*** Opening Data ***

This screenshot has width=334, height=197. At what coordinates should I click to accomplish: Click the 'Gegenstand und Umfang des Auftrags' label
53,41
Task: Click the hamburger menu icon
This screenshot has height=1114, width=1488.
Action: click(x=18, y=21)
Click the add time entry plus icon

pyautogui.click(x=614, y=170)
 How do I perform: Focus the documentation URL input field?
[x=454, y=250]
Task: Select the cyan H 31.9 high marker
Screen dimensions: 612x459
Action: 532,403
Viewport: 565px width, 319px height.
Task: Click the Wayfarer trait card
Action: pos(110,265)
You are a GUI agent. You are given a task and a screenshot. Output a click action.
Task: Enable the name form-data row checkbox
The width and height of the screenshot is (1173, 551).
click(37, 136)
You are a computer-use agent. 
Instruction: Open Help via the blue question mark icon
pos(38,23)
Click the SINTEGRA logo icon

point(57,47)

*** Closing Data ***

> [To do]: Out of the preceding entries, pull every line containing the string "agent".

> [Solution for this task]:
You are a GUI agent. You are given a task and a screenshot. Output a click action.
You are a computer-use agent. 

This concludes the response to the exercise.